Contoh ta’rif lebih umum :
Manusia adalah hewan
Ta’rif ini belum mani’ karena masih terlalu umum
sehingga tidak melarang sapi, kambing, anjing, dan lain-lain masuk ke dalam
ta’rif itu.
Contoh ta’rif lebih khusus :
Manusia adalah hewan yang bisa membawa dan menulis.
Ta’rif ini jami’ karena telrlau khusus sehingga
manusia-manusia yang tidak pandai membaca dan menulis, seperti Nabi Muhammad,
belum terkumpul ke dalam ta’rif itu.
Ta’rif yang sesuai :
Manusia adalah hewan yang berfikir / berkata-kata.
Ta’rif itu menjadi benar, karena sudah jami’-mani’.

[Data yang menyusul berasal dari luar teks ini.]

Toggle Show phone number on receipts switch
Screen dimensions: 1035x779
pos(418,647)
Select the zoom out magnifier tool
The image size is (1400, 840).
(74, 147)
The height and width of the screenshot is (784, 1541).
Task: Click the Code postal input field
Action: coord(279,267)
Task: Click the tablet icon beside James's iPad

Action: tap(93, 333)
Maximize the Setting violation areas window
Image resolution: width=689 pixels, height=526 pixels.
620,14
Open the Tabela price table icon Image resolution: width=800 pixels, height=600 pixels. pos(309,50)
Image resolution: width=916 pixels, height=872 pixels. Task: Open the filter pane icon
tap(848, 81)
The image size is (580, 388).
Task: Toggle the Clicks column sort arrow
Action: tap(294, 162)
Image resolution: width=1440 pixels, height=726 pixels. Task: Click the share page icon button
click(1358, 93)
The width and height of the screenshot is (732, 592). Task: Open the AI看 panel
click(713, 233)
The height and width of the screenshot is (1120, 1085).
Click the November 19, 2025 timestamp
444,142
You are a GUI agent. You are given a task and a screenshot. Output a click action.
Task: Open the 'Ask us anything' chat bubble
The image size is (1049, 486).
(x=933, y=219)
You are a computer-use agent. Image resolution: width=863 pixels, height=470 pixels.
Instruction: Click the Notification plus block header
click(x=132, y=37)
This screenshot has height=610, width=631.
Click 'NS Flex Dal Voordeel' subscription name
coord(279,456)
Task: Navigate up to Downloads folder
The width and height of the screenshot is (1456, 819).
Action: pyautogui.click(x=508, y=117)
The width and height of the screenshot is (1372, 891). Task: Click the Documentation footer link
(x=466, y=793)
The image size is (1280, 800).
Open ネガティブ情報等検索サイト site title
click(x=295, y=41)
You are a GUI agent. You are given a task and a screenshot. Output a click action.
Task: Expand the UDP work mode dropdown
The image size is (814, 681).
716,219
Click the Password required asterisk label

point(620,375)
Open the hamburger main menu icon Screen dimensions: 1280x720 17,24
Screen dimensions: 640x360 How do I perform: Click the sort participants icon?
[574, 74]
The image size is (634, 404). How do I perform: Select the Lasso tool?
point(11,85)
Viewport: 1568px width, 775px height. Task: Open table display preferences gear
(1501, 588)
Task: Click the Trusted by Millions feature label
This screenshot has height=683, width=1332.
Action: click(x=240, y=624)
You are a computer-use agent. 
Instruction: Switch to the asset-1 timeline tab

Semua manusia sudah terkumpul didalamnya dan yang selain manusia sudah
terlarang masuk ke dalamnya. Hal ini disebabkan oleh karena ta’rif tersebut
tidak terlalu umum dan tidak pula terlalu khusus.
2.
Ta’rif
harus lebih jelas dari yang di-ta’rif-kan. Jadi, ta’rif tidak boleh samar-samar
atau lebih samar dari yang di-ta’rif-kan.
Contoh :
Buah kelapa adalah buah sebesar kepala yang bulat,
berbungkus kulit keras, berjuntai dipohonnya dan berisi santan yang bisa
dijadikan minyak untuk menggoreng pisang..
Ta’rif ini membuat yang
di-ta’rif-kan tidak menjadi semakin jelas, malah, sebaliknya, semakin samar,
terutama bagi mereka yang belum pernah mengenal kelapa.
Demikian halnmya dengan ta’rif :
Kain adalah kapas yang disambung-sambung
dan dijalin-jalin sehingga menjadi panjang dan lebar.
Mobil adalah besi yang dilengkung-lengkung dan
disambung-sambung, dilengkapi dengan mesin, bensin dan karet.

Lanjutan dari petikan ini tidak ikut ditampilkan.